## Work task
Output the data word for word. Begin at its first line and end at the line with "Select the Apollo".

## Recorded information
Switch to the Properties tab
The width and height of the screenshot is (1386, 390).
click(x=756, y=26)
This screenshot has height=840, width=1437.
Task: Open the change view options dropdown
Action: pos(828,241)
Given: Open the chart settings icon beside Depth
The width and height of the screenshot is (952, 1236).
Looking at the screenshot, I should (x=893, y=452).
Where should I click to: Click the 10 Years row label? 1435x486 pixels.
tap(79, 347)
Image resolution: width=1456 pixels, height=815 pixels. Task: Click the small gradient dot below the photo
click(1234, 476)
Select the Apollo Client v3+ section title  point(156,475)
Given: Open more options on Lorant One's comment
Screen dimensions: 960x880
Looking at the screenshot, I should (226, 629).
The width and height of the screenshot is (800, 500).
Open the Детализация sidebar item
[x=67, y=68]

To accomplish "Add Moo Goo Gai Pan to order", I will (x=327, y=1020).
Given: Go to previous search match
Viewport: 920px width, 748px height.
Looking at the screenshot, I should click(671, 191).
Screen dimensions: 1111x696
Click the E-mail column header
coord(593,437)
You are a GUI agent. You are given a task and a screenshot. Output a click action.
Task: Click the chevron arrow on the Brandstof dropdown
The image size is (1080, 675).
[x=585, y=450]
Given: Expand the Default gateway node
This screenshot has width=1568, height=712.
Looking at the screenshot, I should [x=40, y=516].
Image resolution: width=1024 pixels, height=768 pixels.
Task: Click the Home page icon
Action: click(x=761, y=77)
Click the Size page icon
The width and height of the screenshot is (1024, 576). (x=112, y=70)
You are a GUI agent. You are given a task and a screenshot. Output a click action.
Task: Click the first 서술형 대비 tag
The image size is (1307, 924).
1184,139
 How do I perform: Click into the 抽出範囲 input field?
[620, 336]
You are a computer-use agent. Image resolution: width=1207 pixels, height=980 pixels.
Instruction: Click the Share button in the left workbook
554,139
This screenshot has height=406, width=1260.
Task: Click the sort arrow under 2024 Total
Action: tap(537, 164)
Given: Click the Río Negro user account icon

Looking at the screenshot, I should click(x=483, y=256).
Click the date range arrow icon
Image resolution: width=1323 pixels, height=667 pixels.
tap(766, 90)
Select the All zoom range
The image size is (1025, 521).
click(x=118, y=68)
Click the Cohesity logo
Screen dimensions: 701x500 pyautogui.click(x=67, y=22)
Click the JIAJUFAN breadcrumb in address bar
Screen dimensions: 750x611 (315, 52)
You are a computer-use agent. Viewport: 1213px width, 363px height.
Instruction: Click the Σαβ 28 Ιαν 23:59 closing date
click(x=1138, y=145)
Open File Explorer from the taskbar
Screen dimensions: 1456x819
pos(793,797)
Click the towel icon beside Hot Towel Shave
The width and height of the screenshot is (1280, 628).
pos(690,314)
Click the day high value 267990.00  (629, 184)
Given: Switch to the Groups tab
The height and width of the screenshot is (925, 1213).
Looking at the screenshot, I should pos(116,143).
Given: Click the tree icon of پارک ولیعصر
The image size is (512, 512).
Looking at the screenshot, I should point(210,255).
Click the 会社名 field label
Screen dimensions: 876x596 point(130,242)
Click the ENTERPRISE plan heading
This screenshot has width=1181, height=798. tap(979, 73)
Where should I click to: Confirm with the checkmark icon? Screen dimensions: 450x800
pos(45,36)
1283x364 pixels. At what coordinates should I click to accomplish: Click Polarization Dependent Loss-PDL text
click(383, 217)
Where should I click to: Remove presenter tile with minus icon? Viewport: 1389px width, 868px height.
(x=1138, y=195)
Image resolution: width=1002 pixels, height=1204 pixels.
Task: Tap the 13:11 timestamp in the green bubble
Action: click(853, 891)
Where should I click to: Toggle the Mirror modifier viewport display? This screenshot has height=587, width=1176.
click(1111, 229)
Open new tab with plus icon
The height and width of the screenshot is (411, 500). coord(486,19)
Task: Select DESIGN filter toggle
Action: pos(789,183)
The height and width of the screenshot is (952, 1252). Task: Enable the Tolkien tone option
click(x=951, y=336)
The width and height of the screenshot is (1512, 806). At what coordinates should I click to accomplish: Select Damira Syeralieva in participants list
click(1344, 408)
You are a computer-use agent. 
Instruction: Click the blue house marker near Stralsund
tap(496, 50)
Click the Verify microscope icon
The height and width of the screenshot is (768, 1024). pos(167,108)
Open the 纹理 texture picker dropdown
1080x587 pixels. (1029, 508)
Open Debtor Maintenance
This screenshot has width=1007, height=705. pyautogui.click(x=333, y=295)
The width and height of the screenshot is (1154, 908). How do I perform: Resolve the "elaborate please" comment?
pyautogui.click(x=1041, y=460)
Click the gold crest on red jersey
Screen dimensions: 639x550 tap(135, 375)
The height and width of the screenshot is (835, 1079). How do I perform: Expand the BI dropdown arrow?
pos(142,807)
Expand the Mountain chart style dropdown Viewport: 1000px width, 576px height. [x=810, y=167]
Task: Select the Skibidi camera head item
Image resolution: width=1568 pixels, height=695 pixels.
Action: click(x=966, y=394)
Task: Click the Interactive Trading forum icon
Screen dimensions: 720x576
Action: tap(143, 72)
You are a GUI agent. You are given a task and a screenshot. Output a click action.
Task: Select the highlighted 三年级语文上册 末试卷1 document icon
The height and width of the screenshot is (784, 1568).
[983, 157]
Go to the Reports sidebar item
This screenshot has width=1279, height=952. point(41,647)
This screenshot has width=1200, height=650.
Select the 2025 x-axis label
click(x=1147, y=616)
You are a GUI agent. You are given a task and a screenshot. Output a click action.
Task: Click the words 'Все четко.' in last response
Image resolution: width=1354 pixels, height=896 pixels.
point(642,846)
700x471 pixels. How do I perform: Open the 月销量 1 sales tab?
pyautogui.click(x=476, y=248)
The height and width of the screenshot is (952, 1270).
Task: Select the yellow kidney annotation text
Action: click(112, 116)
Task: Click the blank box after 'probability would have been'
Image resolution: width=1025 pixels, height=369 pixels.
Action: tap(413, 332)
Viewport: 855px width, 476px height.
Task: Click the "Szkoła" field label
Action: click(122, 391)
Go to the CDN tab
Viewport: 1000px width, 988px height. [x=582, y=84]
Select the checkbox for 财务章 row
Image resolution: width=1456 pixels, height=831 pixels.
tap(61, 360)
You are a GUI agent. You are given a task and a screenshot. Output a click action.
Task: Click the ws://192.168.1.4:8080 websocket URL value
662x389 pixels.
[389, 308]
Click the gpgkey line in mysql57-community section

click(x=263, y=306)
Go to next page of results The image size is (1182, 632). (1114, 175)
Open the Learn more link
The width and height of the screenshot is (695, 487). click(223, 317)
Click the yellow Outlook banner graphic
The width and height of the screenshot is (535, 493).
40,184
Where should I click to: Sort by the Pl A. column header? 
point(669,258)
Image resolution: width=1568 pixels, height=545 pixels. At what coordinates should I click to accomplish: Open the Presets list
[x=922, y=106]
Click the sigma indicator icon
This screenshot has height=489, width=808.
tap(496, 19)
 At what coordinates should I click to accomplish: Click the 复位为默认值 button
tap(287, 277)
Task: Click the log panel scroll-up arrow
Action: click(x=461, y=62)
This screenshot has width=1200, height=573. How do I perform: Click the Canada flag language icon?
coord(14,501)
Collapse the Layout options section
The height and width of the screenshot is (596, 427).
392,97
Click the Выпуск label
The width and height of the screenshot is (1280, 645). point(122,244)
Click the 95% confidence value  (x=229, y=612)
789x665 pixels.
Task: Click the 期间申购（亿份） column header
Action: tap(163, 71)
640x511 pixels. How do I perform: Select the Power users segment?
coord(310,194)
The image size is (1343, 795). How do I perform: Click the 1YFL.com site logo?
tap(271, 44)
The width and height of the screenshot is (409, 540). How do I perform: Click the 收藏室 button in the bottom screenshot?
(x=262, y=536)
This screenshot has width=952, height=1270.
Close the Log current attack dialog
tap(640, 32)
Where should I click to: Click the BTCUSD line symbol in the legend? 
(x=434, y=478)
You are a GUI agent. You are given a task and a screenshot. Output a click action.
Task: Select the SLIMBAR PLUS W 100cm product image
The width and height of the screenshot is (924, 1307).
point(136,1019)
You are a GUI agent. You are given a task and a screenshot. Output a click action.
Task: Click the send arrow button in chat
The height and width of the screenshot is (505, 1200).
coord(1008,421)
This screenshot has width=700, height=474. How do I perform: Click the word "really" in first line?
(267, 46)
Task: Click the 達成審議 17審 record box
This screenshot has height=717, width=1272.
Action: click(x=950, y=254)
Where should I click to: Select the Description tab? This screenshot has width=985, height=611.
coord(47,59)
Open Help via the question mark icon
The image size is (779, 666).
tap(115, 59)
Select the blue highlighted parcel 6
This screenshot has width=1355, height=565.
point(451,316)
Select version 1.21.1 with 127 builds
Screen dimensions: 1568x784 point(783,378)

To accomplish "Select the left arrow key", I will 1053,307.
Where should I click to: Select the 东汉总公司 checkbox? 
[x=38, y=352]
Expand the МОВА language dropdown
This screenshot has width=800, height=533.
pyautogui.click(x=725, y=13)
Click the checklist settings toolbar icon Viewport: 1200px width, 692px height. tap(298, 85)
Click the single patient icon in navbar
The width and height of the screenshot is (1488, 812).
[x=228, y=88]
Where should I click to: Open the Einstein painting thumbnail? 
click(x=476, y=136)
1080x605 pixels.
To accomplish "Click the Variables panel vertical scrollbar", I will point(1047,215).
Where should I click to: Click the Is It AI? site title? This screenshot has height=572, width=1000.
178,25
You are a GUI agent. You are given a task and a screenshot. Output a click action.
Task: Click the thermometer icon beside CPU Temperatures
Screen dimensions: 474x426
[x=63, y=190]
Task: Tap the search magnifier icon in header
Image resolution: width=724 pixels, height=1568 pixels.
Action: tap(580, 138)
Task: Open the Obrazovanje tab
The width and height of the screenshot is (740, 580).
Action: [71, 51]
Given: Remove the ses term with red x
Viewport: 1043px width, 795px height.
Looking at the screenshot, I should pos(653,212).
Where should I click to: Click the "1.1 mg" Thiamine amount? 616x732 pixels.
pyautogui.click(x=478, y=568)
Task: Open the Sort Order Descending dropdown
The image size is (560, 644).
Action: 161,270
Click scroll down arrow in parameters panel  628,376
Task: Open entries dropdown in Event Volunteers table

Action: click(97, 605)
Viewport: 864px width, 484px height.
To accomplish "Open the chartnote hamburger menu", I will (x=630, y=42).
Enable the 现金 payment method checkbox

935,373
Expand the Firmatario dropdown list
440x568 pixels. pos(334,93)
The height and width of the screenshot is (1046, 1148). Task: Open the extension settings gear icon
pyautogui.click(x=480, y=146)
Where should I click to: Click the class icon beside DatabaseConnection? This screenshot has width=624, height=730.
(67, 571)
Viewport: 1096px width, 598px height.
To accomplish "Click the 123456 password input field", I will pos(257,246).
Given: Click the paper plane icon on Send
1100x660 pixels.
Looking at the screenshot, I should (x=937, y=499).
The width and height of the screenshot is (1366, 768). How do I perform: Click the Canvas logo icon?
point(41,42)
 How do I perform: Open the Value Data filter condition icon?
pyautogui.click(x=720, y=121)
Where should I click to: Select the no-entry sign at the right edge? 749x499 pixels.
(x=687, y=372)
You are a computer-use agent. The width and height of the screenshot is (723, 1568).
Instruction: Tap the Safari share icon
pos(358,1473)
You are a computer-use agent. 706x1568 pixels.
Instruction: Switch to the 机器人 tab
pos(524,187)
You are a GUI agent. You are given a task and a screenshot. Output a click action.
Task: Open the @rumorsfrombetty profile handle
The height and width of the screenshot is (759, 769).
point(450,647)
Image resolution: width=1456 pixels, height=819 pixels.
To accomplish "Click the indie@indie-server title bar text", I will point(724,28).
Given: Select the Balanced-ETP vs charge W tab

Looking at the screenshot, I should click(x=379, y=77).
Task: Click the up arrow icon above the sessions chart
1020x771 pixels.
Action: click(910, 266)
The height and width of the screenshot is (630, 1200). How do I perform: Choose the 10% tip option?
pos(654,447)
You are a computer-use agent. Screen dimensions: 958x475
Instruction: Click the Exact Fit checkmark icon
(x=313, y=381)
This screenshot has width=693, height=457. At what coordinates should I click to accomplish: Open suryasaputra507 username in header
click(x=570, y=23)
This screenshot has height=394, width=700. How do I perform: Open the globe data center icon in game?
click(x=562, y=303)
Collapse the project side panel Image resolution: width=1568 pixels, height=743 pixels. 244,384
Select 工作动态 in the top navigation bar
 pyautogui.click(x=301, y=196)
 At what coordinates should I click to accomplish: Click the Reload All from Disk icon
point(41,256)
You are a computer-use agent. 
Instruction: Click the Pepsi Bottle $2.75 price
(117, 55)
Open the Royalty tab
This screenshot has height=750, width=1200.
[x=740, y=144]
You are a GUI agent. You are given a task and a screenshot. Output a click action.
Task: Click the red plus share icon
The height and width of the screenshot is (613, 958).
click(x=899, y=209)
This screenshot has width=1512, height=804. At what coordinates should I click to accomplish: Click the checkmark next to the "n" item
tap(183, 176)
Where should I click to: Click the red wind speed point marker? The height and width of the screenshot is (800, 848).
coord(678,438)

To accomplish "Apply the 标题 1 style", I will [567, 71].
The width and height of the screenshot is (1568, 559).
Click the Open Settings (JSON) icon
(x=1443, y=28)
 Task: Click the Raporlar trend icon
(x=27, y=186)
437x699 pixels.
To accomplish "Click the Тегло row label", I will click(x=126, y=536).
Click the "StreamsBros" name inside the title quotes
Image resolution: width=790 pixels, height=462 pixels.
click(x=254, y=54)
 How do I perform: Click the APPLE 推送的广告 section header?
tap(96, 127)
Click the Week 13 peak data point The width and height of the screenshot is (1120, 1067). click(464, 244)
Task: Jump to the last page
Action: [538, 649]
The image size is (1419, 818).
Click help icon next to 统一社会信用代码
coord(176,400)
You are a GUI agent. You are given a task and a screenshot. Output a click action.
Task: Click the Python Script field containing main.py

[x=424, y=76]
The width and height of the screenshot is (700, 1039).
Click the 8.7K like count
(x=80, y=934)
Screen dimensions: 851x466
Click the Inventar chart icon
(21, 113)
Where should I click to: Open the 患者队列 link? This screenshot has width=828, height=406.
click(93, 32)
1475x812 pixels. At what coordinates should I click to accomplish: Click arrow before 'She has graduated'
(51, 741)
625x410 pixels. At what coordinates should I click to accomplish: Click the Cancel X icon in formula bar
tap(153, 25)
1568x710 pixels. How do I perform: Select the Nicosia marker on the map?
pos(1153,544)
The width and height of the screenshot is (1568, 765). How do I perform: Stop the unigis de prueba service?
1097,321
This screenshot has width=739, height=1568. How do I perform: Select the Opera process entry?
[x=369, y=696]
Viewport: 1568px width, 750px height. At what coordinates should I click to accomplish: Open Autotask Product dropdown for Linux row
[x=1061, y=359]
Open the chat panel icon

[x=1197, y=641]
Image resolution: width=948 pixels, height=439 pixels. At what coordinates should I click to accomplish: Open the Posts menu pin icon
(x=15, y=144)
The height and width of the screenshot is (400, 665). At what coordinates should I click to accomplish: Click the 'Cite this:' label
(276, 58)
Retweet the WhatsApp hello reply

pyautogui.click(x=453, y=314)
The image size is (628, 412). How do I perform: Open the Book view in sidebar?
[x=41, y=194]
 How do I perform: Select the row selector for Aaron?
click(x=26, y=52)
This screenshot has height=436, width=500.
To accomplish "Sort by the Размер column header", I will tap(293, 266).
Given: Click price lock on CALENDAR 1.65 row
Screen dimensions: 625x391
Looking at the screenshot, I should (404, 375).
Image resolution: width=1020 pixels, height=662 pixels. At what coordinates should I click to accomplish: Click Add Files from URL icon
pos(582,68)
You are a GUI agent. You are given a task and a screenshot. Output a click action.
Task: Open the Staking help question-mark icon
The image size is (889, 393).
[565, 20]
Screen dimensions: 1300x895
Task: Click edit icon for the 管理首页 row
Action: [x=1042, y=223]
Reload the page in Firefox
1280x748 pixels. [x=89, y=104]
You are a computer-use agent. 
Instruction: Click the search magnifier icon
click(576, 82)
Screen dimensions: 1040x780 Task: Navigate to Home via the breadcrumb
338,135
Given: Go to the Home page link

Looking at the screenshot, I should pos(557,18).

## Solved problem
Switch to the Properties tab
The width and height of the screenshot is (1386, 390).
click(x=756, y=26)
This screenshot has height=840, width=1437.
Task: Open the change view options dropdown
Action: pos(828,241)
Given: Open the chart settings icon beside Depth
The width and height of the screenshot is (952, 1236).
Looking at the screenshot, I should (x=893, y=452).
Where should I click to: Click the 10 Years row label? 1435x486 pixels.
tap(79, 347)
Image resolution: width=1456 pixels, height=815 pixels. Task: Click the small gradient dot below the photo
click(1234, 476)
Select the Apollo Client v3+ section title  point(156,475)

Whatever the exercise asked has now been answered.